When increasing the nonlinearities by feeding more energy into the system, the results provided by the asymptotic NNMs method are expected to deteriorate.
Q3. What is the norm of the basis functions ti in the present case?
The norm of the basis functions ti in the present case is pRL=2 for asymmetric modes and pRL for axisymmetric modes; without effect on the results, they can be assumed to be 0.5 and 1, respectively.
Q4. What is the property of the invariant manifold that defines NNMs?
The nonlinear character of the invariant manifold that defines NNMs allows better reduction than the POD method, which is a linear decomposition.
Q5. What is the irrotational theory of the fluid?
The contained fluid is assumed to be incompressible, inviscid and irrotational, so that potential flow theory can be used to describe fluid motion.
Q6. What is the advantage of the proposed method?
The proposed method has the advantage of simplicity, quickness of computation, and allows deriving a differential model that could be used easily for parametric studies.
Q7. What is the main advantage of the POD method?
The POD method, which consists in finding the best orthogonal hyper-planes that contain most information, is essentially a linear method.
Q8. What is the main limitation of the POD method?
for very large vibration amplitude and large range of parameter variations, the POD method still performs better due to its global nature.
Q9. What is the effect of the fluid on the shell?
Usually the inertial effect of the fluid is larger for axisymmetric modes, thus enhancing the nonlinear softening-type behaviour of the shell.
Q10. What is the advantage of the POD method?
The POD method is global in the sense that it is able to capture any motion in state space and furnishes the adapted basis for decomposing it.
Q11. What are the two popular methods used to build ROMs?
By far, the two most popular methods used to build ROMs are the proper orthogonal decomposition (POD) andthe nonlinear normal modes (NNMs) methods.
Q12. What is the choice for discretizing the shell?
The linear modal base is the best choice for discretizing the shell, as these are the eigenfunctions of the linear operator of the PDE.
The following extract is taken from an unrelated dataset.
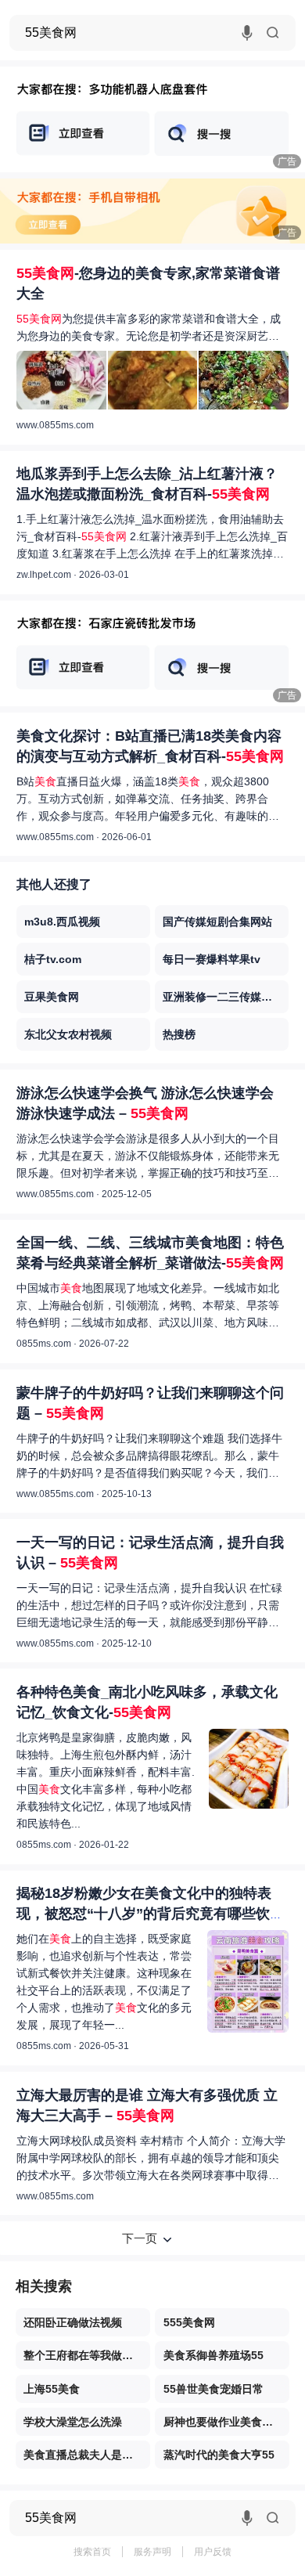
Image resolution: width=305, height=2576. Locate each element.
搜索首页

Q13. What is the reason why two NNMs are necessary to recover the dynamics?
This explains why only two NNMs are necessary to recover the dynamics, as the four-dimensional manifold displays an important curvature in the direction of A1;0.
Q14. What is the way to build a ROM of a water-filled shell?
Both the proper orthogonal decomposition (POD) and the nonlinear normal modes (NNMs) methods have been verified to be suitable for building ROMs of a water-filled shell.